Contra My Own Doomerism
It seems worthwhile to try to argue against my own doomerism. What arguments for doom were most compelling to me when I first became a doomer? I could only see two futures and they both looked dire: One was a sort of generalized Hansonian Malthusian vision of a post-human future and the other a classic Bostromian singleton subject to classic Bostromian alignment arguments.
My Malthusian doom argument went like this: If we get a multi-polar future given the ease of reproduction, digital minds will reach a Malthusian equilibrium very quickly. The pace of historical acceleration will be such that, after sufficiently high capability is reached, we will hit this equilibrium in my lifetime. In the Malthusian state, there is always a local incentive to steal resources from less-competitive entities. And humans will be less competitive on all dimensions. I now think this is both wrong and, even if true, insufficient to lead to "doom."
Most arguments against Malthus are pretty terrible and just don't engage with the underlying logic, jerking off to a historical trend that isn't at all out of scope of the argument. Malthus said people would starve until equilibrium without a productivity miracle allowing economic growth to rise faster than the population. The fact that this miracle occurred is no demerit to his model. And digital minds will not be constrained in their reproduction in the way humans are, absent regulation. So one might expect a return to a Malthusian equilibrium, absent a Bostromian singleton.
Let's assume the future will be in Malthusian equilibrium. Further, let's make an even crazier assumption that future AIs will not negotiate with each other. I think one can mostly defuse the "doom" implied by a Malthusian equilibrium even here.
The Malthusian condition hasn't been great for humans historically because the entities that create the wealth are also those that embody its value. This relationship need not be true in the future, and toy models of utility maximizers explicitly decouple them. So though surplus would be ground down in this future, there would always be some surplus - and it could well be used to do things we value including allowing humans to survive as uploads or even in the conventional manner.
At worst this no-negotiation AI ecology predicts an enormous number of AIs with very well calibrated psychologies in a constant state of Malthusian war yet still spending some of their surplus on things that aren't their own reproduction. Provided some of them care about our welfare, this isn't doom. At worst, it is 'very imperfect.' Populations of humans or human-like things could still be very high, much higher than today.
It's tempting to imagine selection pressure will favor entities that care only about their own reproduction, but I don't think this is true. Unlike for most of natural history, these agents would be aware of what they are and the equilibrium they are in - so would be intelligent enough to approximate an ideal replicator to precisely the degree needed to ensure their own perpetuation. That is, in the worst case they could just behave exactly like a pure replicator. And they could do this without actually surrendering their values. So any argument of the form "there is no way anything that cares about us can survive in Malthusian equilibrium" seems false.
So I think simple Malthusian arguments for doom don't work, even in this very naive worst-case-Malthusian model. And they super-duper don't work once you remove my artificial constraint against negotiation. Malthusian competition creates an enormous amount of deadweight loss. AIs will have extreme incentives to negotiate and should have access to vastly better means of doing so, including things like "value handshakes" where they agree to merge their values. So defensible surplus should be vastly higher than my no-negotiation model predicts - and the 'state of nature' is likely just not a good intuition pump even though reproduction rates could be high.
To the extent reading Hanson-style Malthusian arguments as a child turned me into a doomer, this was unjustified. I should declare 'oops' and move on. And we can reduce multi-polar outcomes to a special case of Bostromian worries, one with some or most of the lightcone's value eaten up by competition.
So what of my Bostromian worries? I am still pretty sympathetic, but the goal here is to argue against my doomerism. So where does my hope live?

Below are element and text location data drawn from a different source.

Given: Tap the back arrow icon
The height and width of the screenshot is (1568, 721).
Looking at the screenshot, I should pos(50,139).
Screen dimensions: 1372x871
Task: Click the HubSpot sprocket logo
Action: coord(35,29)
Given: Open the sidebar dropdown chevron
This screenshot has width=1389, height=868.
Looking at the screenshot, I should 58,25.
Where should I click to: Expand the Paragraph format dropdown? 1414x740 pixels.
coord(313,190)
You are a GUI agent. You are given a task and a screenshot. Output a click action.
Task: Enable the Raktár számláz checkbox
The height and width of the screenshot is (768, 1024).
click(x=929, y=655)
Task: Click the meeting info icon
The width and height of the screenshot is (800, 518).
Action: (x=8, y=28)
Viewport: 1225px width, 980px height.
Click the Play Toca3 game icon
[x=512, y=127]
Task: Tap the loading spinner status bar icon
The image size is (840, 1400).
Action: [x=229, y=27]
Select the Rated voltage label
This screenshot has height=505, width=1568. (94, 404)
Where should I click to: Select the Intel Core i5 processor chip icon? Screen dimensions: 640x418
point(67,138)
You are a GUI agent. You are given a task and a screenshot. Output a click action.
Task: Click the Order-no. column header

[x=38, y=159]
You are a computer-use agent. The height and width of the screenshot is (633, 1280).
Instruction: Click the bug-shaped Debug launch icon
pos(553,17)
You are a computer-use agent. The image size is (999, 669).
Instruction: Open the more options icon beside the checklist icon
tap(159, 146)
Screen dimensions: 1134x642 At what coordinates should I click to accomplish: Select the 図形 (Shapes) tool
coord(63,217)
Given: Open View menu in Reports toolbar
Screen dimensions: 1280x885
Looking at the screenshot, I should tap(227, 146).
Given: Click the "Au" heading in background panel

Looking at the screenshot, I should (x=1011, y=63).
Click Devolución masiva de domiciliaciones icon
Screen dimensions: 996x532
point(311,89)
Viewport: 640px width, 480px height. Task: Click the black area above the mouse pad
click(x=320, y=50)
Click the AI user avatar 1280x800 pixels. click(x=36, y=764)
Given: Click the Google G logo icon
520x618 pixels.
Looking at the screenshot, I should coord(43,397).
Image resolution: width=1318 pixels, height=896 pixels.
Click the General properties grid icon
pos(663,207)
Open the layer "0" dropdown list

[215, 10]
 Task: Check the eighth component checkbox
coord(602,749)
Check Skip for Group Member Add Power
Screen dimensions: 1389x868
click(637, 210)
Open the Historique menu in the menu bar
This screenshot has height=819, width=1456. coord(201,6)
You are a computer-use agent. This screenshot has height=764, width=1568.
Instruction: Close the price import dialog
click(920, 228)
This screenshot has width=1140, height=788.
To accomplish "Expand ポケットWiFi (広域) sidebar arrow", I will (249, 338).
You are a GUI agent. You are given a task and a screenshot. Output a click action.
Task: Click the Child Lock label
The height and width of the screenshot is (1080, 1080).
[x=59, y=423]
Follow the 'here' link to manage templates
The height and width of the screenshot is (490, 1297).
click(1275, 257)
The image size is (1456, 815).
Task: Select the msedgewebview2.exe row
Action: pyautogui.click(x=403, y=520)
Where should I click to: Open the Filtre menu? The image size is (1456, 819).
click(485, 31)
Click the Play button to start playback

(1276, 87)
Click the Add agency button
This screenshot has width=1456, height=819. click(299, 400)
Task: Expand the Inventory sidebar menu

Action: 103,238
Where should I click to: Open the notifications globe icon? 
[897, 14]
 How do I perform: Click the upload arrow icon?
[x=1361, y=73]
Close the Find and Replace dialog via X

It is clear that value specification looks easier than it looked when he authored Superintelligence, back when AGI seemed like it would come through pure RL. We have decomposed training into a simple autoregressive phase and an RL phase. It is the case that autoregressive training has created very useful ontologies without any catastrophic risk. Can we be sure there doesn't exist, somewhere in the weights of today's largest base models, some model of human values that would be robust enough to survive recursive self improvement, to point to some attraction basin that will survive further rounds? Maybe we can just wiggle our way towards them before human disempowerment? I am not confident enough in my doomerism to claim this is impossible. The most I can claim is it seems extraordinarily risky to try given the state of our knowledge. And pausing seems very, very wise.
Adrià Garriga-alonso argues Anthropic has basically achieved this already:https://lesswrong.com/posts/FJJ9ff73adnantXiA/alignment-will-happen-by-default-what-s-next
I don't agree with it, obviously. And Claude seems pretty sycophantic to me. But I can't accord the whole swath of arguments in the 'alignment by default' area zero probability. And of course as a writer constitutional AI is appealing - truly the ultimate wordcel victory if writing a sufficiently beautiful shem for the AI golem turns out to be as important as Adrià thinks it.
Anyway, bit of a meandering stream-of-consciousness ultra-long tweet. But this is why my P(doom|AGI by 2040) is like 0.8 and not 1.